Problem statement: Write out again only the lines between the one with "Open the 云服务 menu entry" and the end of the records below, both ends counted, and don't include the pictures.

[Stored data]

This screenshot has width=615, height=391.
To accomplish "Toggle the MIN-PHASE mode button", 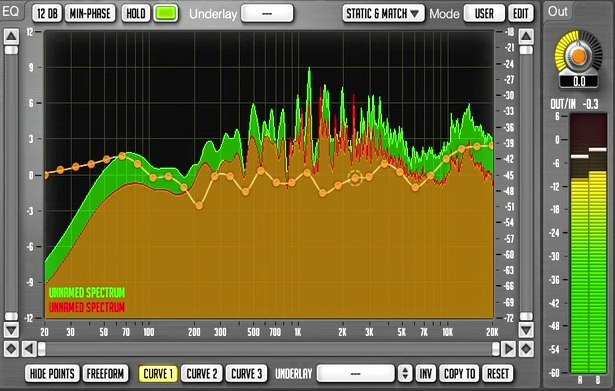I will click(90, 13).
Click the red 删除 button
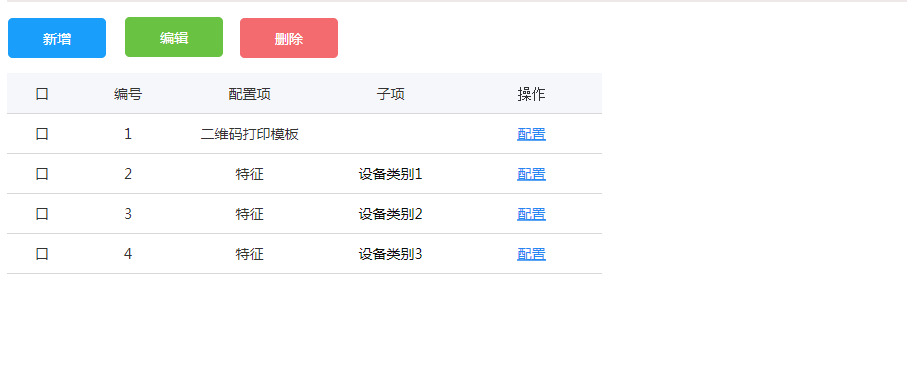 click(x=289, y=38)
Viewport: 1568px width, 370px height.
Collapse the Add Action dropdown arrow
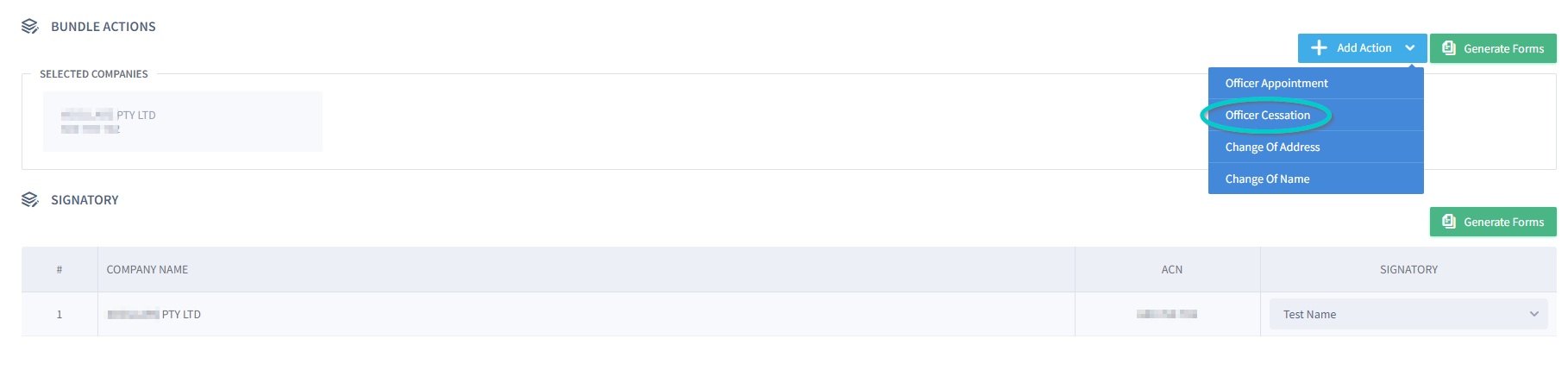(1410, 48)
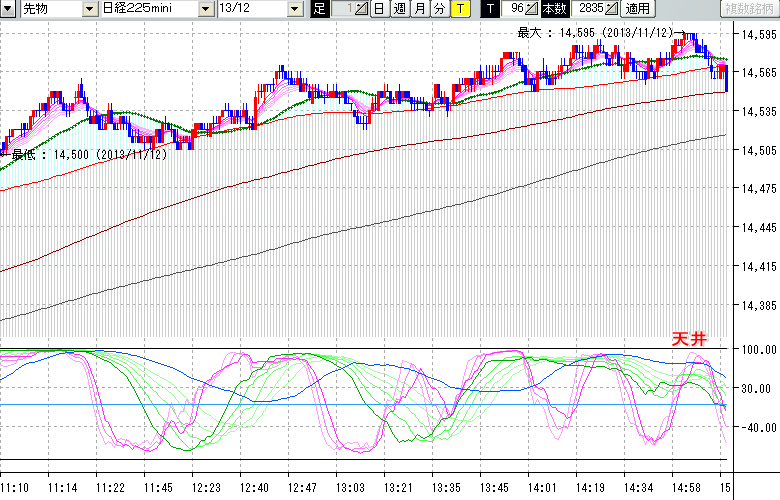Toggle the yellow T tick button
Viewport: 780px width, 500px height.
459,9
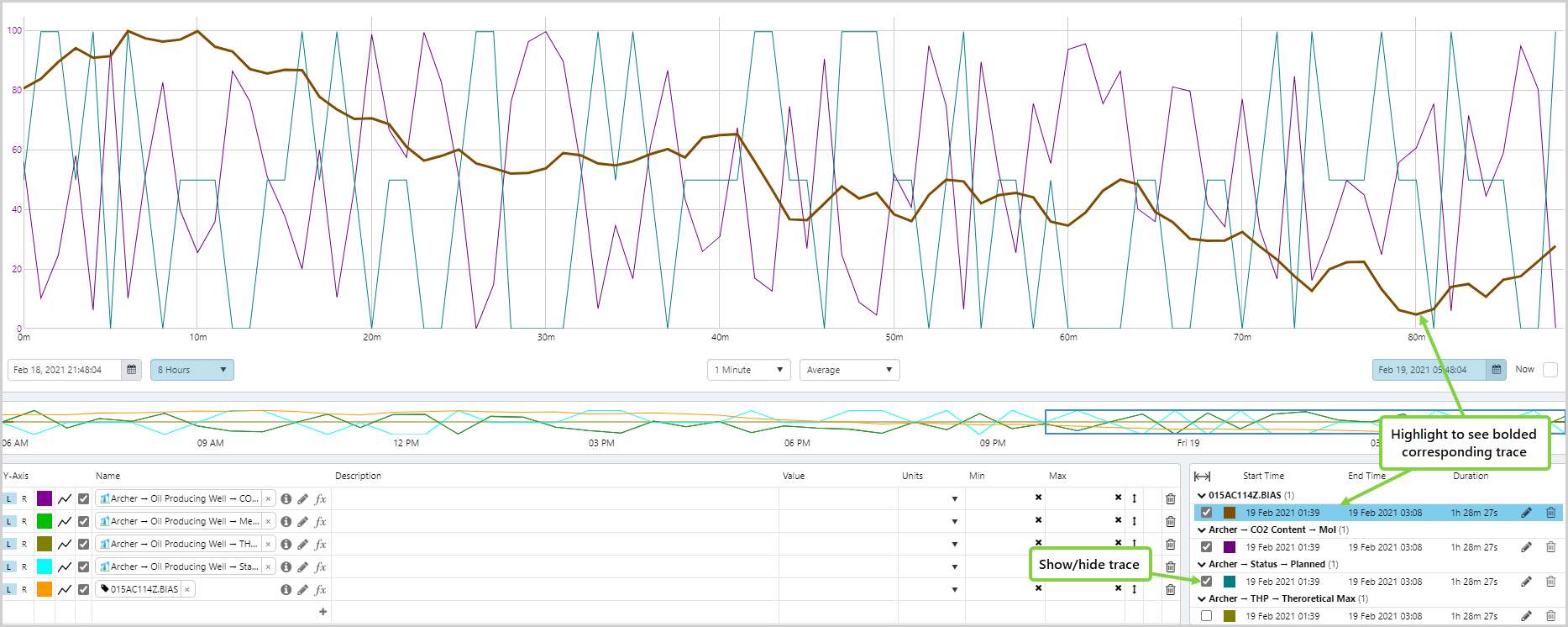Collapse the Archer CO2 Content Mol group
The width and height of the screenshot is (1568, 627).
pos(1201,530)
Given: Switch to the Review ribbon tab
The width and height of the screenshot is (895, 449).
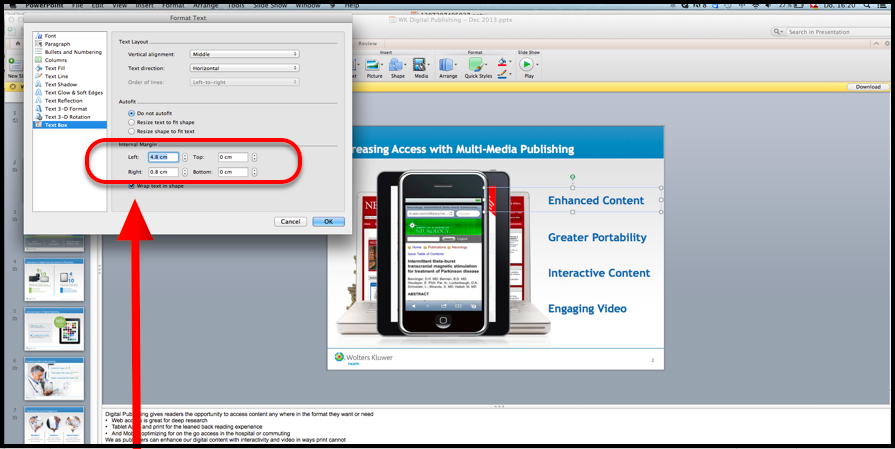Looking at the screenshot, I should 368,43.
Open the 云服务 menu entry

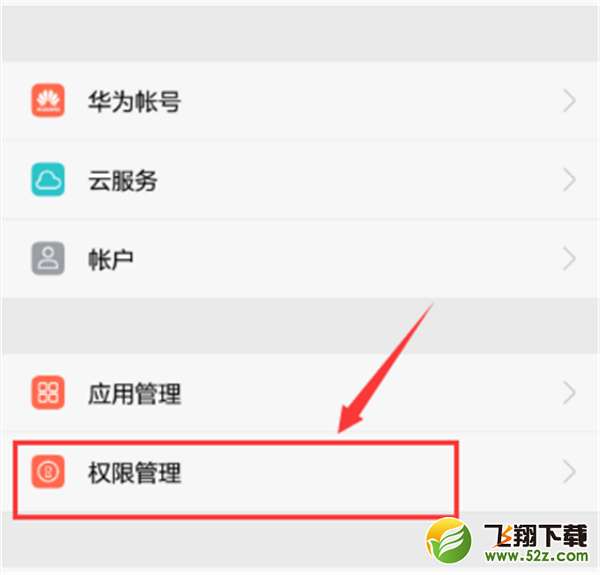pos(122,180)
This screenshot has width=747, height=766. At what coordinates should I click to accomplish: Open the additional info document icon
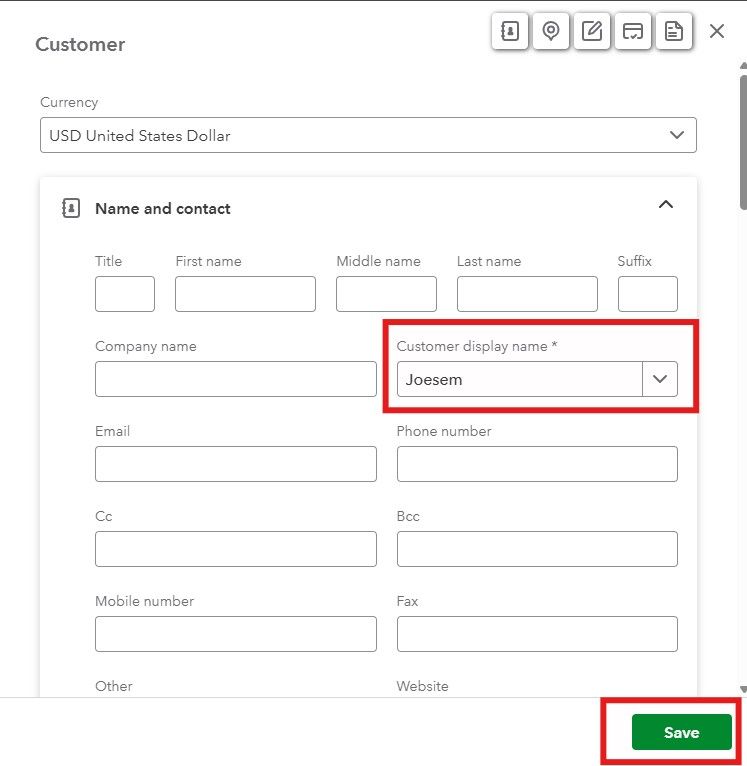674,31
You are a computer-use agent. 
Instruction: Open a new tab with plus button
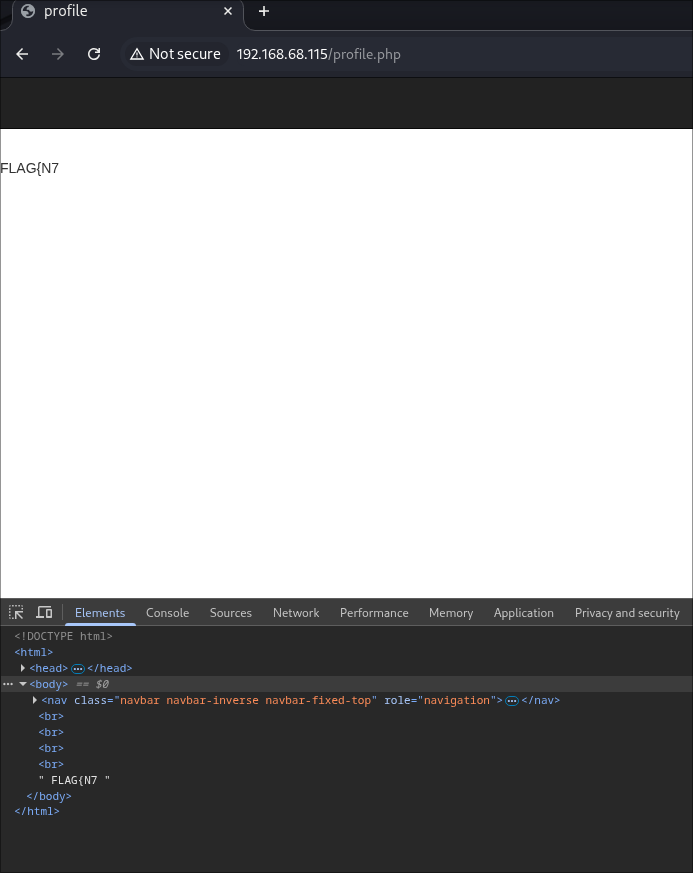point(264,11)
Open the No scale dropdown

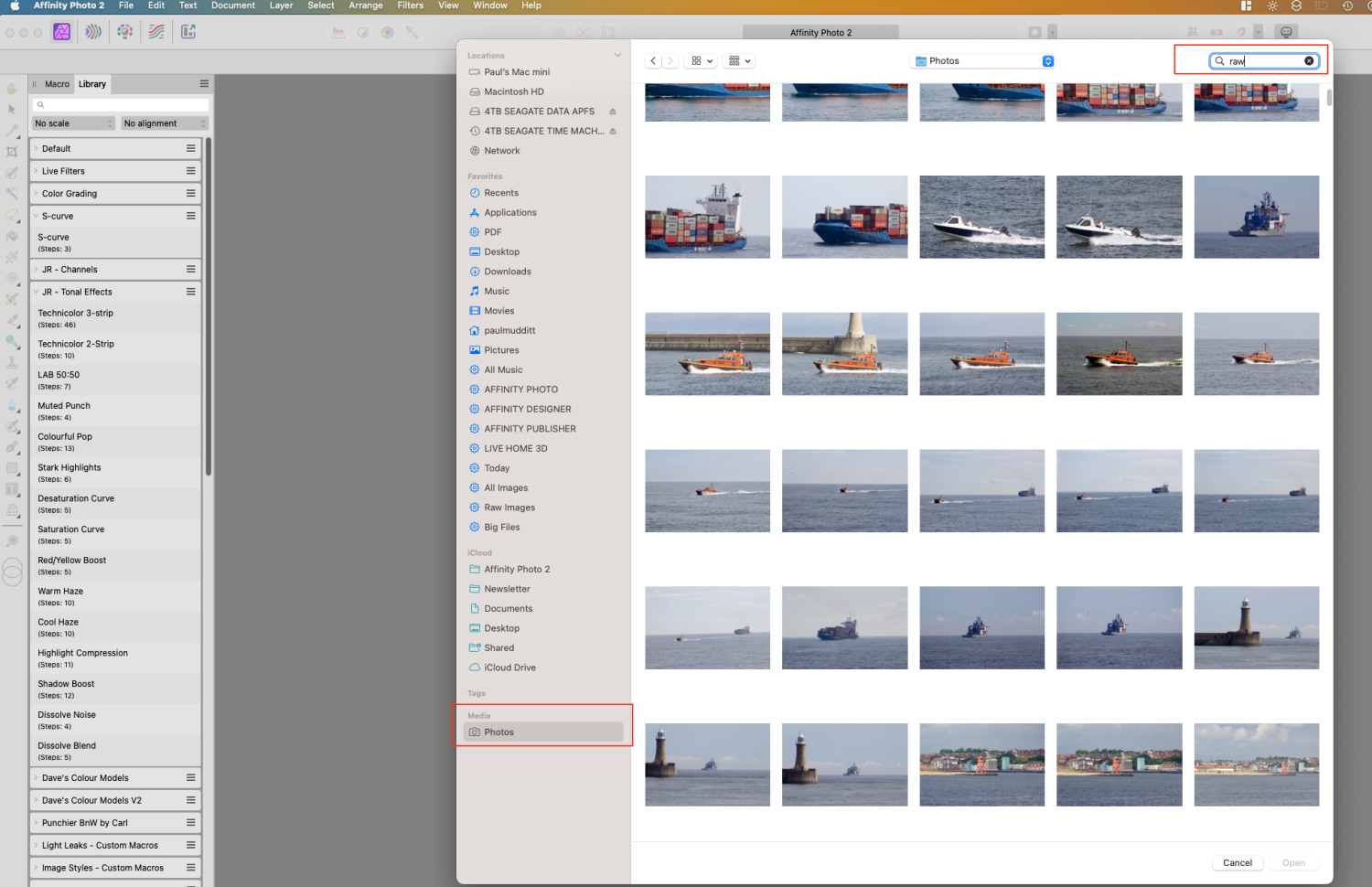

Answer below:
Open the 云服务 menu entry

pos(122,180)
This screenshot has width=747, height=766. At what coordinates should I click to accomplish: Open the additional info document icon
674,31
You are a computer-use agent. 
Instruction: Open a new tab with plus button
point(264,11)
Open the No scale dropdown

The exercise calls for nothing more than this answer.